### Challenge:
Render every line of the entries below as a Markdown table with two columns, Row for the line number and Line for its text, leaving out blank lines.

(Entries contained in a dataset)
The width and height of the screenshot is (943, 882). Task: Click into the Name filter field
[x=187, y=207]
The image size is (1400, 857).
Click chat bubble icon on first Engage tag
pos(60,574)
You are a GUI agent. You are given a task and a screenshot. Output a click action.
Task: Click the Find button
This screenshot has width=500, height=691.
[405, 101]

### Response to this task:
| Row | Line |
|---|---|
| 1 | The width and height of the screenshot is (943, 882). Task: Click into the Name filter field |
| 2 | [x=187, y=207] |
| 3 | The image size is (1400, 857). |
| 4 | Click chat bubble icon on first Engage tag |
| 5 | pos(60,574) |
| 6 | You are a GUI agent. You are given a task and a screenshot. Output a click action. |
| 7 | Task: Click the Find button |
| 8 | This screenshot has width=500, height=691. |
| 9 | [405, 101] |